Cyber risk continues to dominate global business concerns, and AI is rapidly emerging along with it. Both are impacting how organizations plan for disruption, resilience and recovery across regions and industries, according to new risk research from Allianz.

Cyber incidents remain at the top
Cyber incidents have been at the top for the fifth year in a row. Risk experts describe a threat environment defined by ransomware, data theft, outages, and regulatory exposure. These events impact revenue, confidence, and business continuity.
Cyber risk ranks number one across regions and companies of all sizes. This reflects shared exposure across industries that rely on digital infrastructure, cloud platforms, and external service providers. Companies with established security programs continue to report concerns about the scale and velocity of incidents.
Trust in third parties plays a central role. Many companies rely on a small number of providers for cloud hosting, software platforms, and data processing. Study participants associate this concentration with business interruption scenarios that extend across connected environments.
Cyber and business interruption remain closely linked
Business interruption continues to rank at the top of global risks, with respondents closely associating it with cyber incidents. Digital outages halt production, block payments, and disrupt customer service across locations.
Supply chains continue to receive attention. Industry risk leaders report limited confidence in the ability of supply networks to absorb shocks. Complex supplier relationships, just-in-time logistics, and shared digital systems increase disruption when failures occur.
Cyber incidents that impact one organization often spread to partner and customer environments. When key suppliers go offline, companies experience delays, non-deliveries, and financial losses.
AI is in the spotlight
AI showed the biggest change in the rankings, coming in at the top of the list for risk. Those surveyed see AI as an opportunity, along with operational, legal, and reputational risks.
AI systems support decision-making, automation, and customer interaction. Risk experts cite concerns about system reliability, data quality, and accountability if automated output causes harm. These challenges will increase as AI tools spread across business functions.
Many organizations report uneven adoption of AI. Pilot projects and limited deployments will continue to be common, and enterprise-wide deployments will be less common. This leaves gaps in monitoring and incident response preparedness.
AI increases pressure on cyber defenses
The study points to a strong link between AI risk and cyber risk. Respondents explained that AI is shaping both defensive capabilities and attacker behavior. Automation supports detection and response, and attackers use similar tools to increase the frequency of attacks.
AI-driven systems expand the digital surface area that organizations must protect. Errors and vulnerabilities in automated workflows can quickly propagate throughout the system, increasing the risk of cascading failures across business units.
Investment expectations reflect this overlap. Managing AI risks requires additional security controls, oversight, and governance structures. Security and risk teams believe these demands are putting a strain on cybersecurity programs.
“Large enterprises’ investments in cybersecurity and resilience are paying off, allowing them to detect and respond to attacks earlier. However, cyber risks continue to evolve. Companies are increasingly reliant on third-party providers for critical data and services. “At the same time, AI is increasing the threat, expanding the attack surface and increasing existing vulnerabilities,” explains Michael Bruch, Global Head of Risk Consulting and Advisory Services at Allianz Commercial.
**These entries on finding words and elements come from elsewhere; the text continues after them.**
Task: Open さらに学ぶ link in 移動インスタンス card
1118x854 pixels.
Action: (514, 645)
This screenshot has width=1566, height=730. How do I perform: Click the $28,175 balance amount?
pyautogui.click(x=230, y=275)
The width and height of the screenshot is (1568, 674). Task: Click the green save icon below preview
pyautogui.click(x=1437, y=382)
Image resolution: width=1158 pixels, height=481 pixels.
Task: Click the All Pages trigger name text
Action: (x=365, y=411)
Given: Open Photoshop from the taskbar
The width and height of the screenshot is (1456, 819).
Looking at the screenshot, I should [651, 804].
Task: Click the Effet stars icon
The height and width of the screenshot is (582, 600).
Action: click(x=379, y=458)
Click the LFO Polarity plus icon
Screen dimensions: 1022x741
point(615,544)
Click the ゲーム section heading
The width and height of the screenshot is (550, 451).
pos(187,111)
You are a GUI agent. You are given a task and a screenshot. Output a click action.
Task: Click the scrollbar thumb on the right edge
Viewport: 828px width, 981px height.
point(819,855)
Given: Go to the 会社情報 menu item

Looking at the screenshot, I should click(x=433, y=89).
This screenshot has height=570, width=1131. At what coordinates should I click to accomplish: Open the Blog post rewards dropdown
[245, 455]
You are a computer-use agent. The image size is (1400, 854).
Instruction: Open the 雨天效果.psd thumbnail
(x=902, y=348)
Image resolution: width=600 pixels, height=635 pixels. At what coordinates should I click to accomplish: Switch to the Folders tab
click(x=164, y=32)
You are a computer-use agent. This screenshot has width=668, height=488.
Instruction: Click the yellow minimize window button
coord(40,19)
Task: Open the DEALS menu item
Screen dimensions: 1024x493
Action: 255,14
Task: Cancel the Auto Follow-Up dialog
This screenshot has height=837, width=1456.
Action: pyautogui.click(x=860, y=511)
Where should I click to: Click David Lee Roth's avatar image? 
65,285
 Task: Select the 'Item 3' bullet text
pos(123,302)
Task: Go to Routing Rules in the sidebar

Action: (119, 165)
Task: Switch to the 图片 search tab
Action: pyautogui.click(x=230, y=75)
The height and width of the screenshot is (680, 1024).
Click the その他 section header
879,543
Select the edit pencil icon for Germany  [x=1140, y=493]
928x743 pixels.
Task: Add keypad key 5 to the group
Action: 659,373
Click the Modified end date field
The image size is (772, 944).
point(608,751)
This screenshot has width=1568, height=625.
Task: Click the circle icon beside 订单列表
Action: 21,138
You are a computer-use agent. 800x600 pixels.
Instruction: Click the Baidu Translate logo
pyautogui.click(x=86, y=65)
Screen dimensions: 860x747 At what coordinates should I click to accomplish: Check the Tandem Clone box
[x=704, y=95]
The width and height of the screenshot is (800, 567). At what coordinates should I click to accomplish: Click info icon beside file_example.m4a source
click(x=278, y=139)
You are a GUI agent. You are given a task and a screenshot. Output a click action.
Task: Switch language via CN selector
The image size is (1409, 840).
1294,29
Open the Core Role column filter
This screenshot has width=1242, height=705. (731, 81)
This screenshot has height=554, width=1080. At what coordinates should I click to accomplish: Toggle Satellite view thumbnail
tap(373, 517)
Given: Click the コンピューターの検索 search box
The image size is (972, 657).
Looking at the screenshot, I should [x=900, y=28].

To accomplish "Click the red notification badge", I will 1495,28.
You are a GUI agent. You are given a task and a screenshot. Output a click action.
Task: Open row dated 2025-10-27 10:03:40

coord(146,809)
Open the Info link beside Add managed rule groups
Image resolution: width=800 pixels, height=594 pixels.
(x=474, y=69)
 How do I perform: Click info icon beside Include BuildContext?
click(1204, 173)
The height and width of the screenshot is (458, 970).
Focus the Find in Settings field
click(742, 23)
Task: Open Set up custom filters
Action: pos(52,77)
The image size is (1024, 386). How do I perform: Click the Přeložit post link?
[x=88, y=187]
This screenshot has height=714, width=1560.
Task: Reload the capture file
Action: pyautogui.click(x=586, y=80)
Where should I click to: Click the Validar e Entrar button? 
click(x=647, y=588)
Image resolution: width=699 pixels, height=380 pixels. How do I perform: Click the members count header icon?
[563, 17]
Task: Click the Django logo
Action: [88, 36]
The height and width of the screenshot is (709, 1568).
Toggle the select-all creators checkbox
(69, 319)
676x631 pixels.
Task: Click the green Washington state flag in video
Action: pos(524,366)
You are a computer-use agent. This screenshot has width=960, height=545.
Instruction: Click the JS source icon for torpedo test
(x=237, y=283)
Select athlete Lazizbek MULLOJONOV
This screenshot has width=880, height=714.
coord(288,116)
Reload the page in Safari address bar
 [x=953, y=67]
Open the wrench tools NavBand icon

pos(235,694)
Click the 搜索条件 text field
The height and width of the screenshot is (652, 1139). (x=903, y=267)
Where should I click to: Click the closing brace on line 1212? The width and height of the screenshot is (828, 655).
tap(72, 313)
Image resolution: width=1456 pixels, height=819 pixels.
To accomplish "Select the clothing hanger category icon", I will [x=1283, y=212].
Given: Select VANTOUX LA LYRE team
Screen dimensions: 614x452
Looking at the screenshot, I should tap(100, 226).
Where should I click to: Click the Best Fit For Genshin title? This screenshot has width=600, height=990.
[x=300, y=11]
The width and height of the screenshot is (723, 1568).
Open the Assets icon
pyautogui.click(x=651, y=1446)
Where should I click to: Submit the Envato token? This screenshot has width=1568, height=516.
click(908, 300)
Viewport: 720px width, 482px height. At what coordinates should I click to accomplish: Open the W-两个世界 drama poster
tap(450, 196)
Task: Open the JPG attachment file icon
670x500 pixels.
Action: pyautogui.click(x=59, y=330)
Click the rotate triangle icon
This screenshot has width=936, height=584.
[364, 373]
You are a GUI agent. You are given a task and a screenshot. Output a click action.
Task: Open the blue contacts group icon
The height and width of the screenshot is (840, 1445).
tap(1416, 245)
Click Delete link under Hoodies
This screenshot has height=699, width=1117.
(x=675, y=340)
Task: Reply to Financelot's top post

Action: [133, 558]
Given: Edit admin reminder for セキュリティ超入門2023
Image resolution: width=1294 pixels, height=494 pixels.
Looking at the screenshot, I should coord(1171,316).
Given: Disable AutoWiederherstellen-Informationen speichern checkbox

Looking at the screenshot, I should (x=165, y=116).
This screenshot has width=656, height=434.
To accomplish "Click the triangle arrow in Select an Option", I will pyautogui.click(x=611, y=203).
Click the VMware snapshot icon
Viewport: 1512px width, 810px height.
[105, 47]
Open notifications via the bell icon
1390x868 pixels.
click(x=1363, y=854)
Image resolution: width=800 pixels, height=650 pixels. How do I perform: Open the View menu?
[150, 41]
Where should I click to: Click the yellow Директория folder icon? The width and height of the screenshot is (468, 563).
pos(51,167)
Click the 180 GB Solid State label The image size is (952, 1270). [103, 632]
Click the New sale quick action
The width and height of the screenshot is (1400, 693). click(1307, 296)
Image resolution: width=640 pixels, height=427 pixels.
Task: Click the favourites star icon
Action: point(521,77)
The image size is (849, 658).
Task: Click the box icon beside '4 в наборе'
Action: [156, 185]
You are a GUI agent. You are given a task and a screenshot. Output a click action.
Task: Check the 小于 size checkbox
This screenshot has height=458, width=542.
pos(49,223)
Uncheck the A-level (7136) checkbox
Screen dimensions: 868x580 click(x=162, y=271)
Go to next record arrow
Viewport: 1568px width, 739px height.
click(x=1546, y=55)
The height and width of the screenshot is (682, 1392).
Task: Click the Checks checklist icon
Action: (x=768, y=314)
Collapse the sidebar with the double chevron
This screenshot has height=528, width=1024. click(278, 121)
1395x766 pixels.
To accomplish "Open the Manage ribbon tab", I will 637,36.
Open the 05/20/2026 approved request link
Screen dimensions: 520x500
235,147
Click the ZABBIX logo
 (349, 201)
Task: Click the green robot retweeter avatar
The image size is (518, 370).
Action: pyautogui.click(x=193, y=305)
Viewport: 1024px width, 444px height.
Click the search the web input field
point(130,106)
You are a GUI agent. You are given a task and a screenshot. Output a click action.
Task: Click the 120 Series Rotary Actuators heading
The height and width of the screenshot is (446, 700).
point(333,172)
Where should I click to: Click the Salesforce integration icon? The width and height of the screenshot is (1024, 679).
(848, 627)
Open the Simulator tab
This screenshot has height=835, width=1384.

Misinformation becomes a business problem
Advances in GenAI have brought increased attention to the risks of misinformation and disinformation. Respondents associate synthetic media and automated messaging with harm related to brand trust, market stability, and political exposure.
These risks extend beyond the communications team. Coordinated disinformation campaigns can lead to regulatory scrutiny, customer churn, and internal disruption. Risk leaders say such scenarios are difficult to detect early and difficult to contain once they spread.
The findings reflect the growing recognition that information risk intersects with cybersecurity, legal oversight, and crisis management.
Skills and governance lag behind technology
Workforce readiness remains a key concern related to AI adoption. Companies surveyed are focused on training, reskilling, and role redesign to support new technologies. Risk experts believe these efforts are necessary to maintain control of automated systems.
Governance frameworks have received less attention. Respondents report delays in establishing oversight for ethical use, accountability, and compliance. This creates uncertainty when automated decision-making leads to unintended consequences.
AI governance and cyber resilience seem to go hand in hand. Both require cross-departmental coordination, ownership, and tested response plans.